Objective: In yeast, acute myeloid leukemia cells, non-immunodeficient mice model for the study, to look for Ara-C resistance-related genes, study the changes of deoxycytidine kinase, which is Ara-C key genes in metabolic pathways, and of drug-related anti-apoptotic pathways.Methods:(1) The mutagenesis system available with piggyBac(PB) requires that two plasmids be introduced into the strain of S. Pombe.
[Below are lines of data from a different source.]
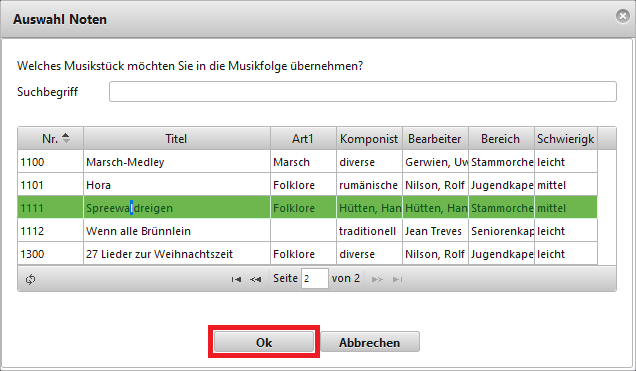The height and width of the screenshot is (371, 636).
Task: Sort by the Nr. column arrow
Action: [66, 138]
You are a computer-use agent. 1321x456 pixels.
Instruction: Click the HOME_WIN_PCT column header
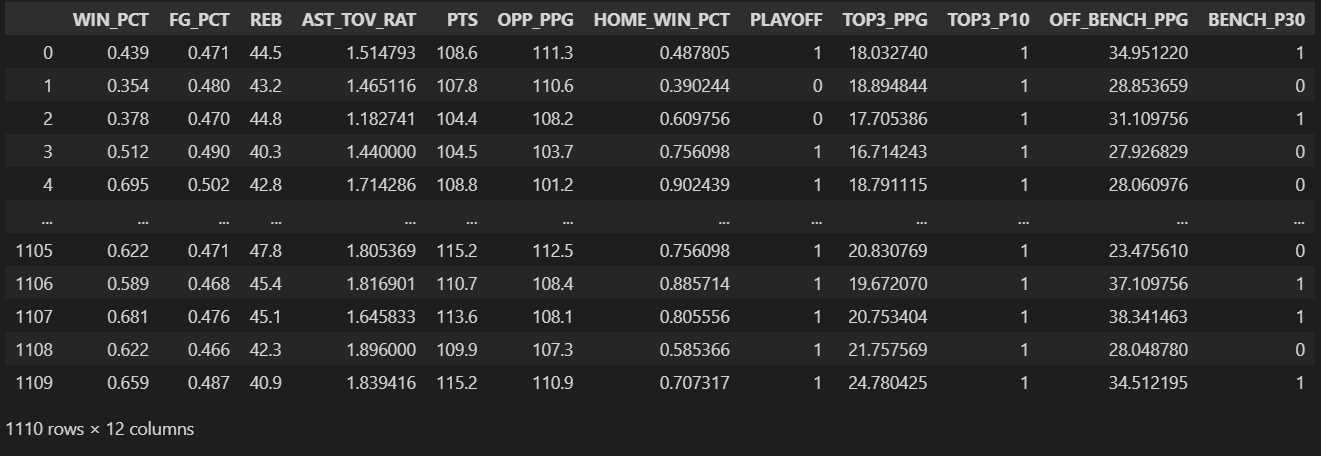(x=662, y=20)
One plasmid contains the transposase gene, The second plasmid introduced into S. pombe contains the donor sequence, which consists of kanMX6 flanked by the inverted terminal repeats, PB right and PB left;(2) YHL912 strain detection sensitivity to G418;(3) Introduce the plasmids containing the donor and expression cassettes separately into the strain of S. pombe using lithium acetate transformation;(4) Cell viability after exposure to Ara-C or ABT-737 were determined by MTT assay;(5) Cell apoptosis were determined by Annexin V/PI assay;(6) In AML mouse model, the combined treatment with Ara-C and ABT-737 impact on the survival of mice.Results:(1) PB transposon system can effectively inserted in the yeast genome;(2) G418 minimum inhibitory concentration to YHL912 yeast strains is 300ug/m L;(3) In Ara-C resistance AML cells, there are point mutations, deletion mutations in the DCK cDNA and reduced transcriptional levels. Moreover, with increased levels of drug-resistant, the proportion of mutations tended to increased;(4) ABT-737 in combination with Ara-C can effectively improve the survival time of mice shortened by cell internal resistance.Conclusions: PB transposon system can effectively inserted in the yeast genome, which makes it serves as an effective mutagenesis tool for genetic screens. The mutations and decreased expressions of DCK in AML resistant cells maybe an important reason for Ara-C chemotherapy resistance. The combined treatment with Ara-C and ABT-737 suppressed leukemia and prolonged the survival to an even greater extent than the group treated with Ara-C alone, which indicats that resistant leukemic cells retain or even upregulate their intrinsic anti-apoptotic mechanisms.